Figure 1.

Tranilast (TRL) activates the Nrf2-HO-1 pathway. (A) Upper panel: HCT116 cells were treated with various concentrations of TRL for 2 h. The nuclear Nrf2 protein levels were assessed by western blotting. Lower panel: HCT116 cells were treated with TRL (200 μM) for the indicated times. The nuclear Nrf2 protein levels were assessed by western blotting. (B) Upper panel: HCT116 cells were treated with various concentrations of TRL for 8 h. The hemeoxygenase-1 (HO-1) protein levels were assessed by western blotting. Lower panel: HCT116 cells were treated with TRL (200 μM) for the indicated times. The HO-1 protein levels were assessed by western blotting. (C) HCT116 cells were cotransfected with an ARE-responsive luciferase reporter plasmid and a CMV Renilla luciferase plasmid for 24 h.
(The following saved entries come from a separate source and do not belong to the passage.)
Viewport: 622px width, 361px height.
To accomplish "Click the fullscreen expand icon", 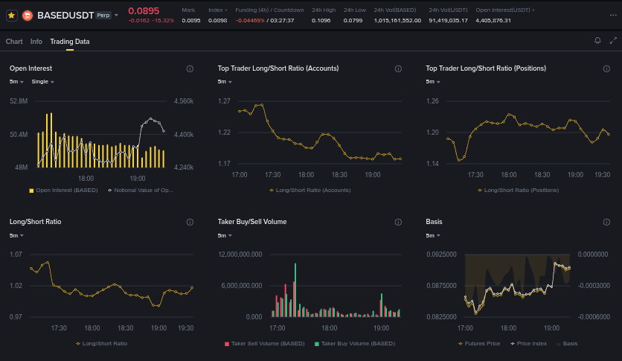I will [x=613, y=41].
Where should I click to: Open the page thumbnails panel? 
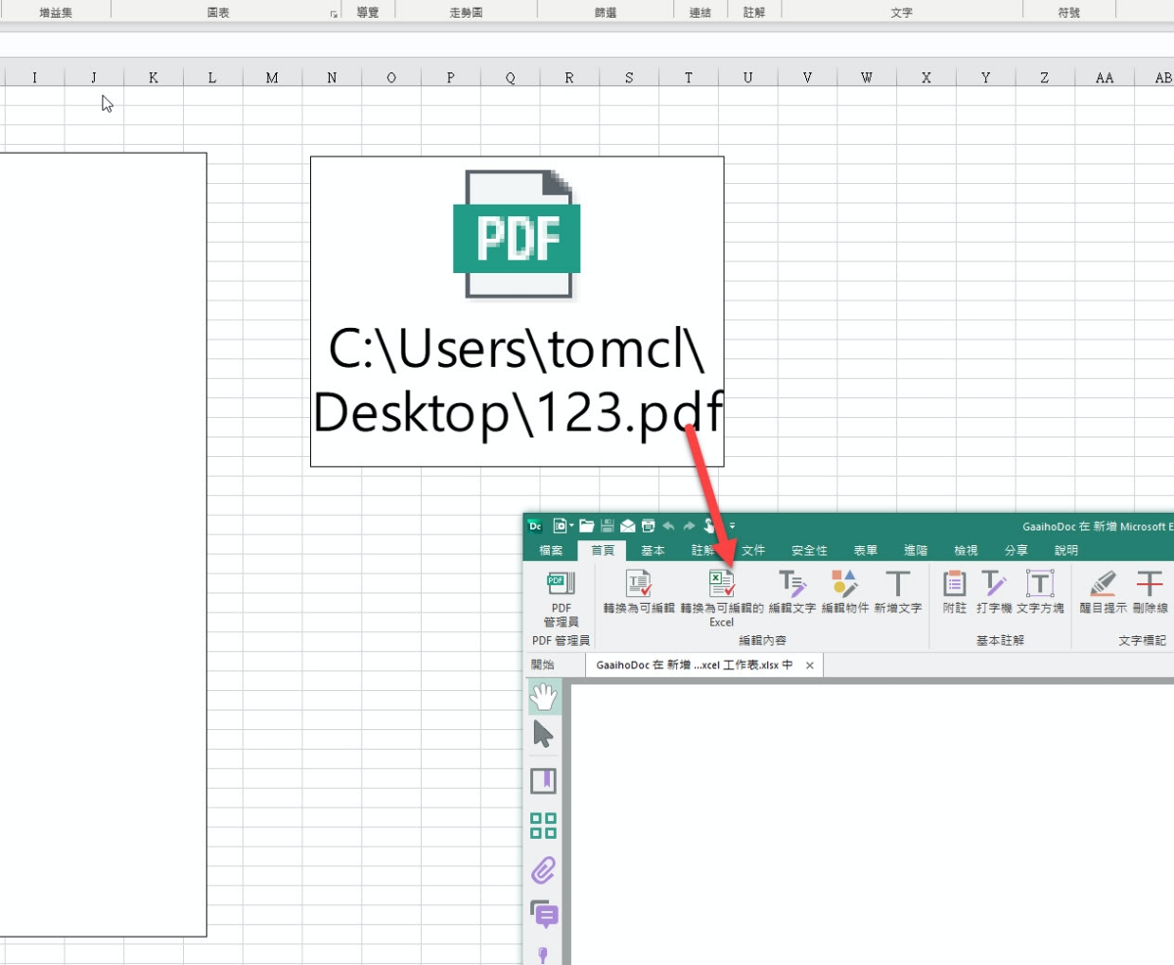point(543,825)
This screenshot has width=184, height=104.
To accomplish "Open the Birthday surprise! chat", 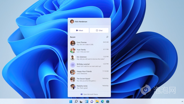I will click(89, 65).
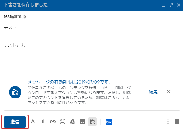The height and width of the screenshot is (130, 183).
Task: Open the emoji picker smiley icon
Action: click(x=63, y=122)
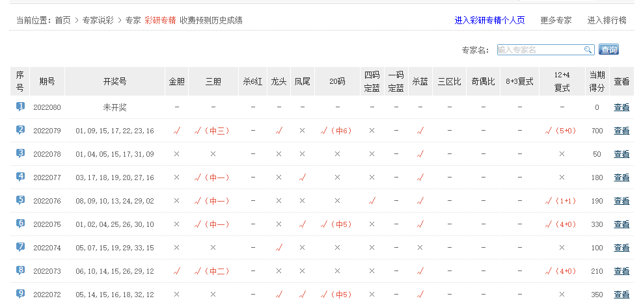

The cells were treated with various concentrations of TRL for 8 h and ARE-responsive luciferase activity was measured and normalized to CMV Renilla luciferase activity. (D) Control (scrambled) and Nrf2-knockdown HCT116 cells (Nrf2-/-) were treated with TRL (200 μM) for 8 h. The HO-1 protein levels were assessed by western blotting. [E] Caco-2 cells and HT-29 cells were treated with TRL (200 μM). The nuclear Nrf2 and HO-1 protein levels were assessed after 2 and 8 h, respectively, by western blotting. For western blotting in (A,C,D,E), equivalent loading of proteins was verified using TATA box protein (TBP) for nuclear Nrf2 protein and β-actin for HO-1 protein. NM, not measurable. The data in (B) are presented as mean ± standard deviation (n = 3) *: p < 0.05 vs. control.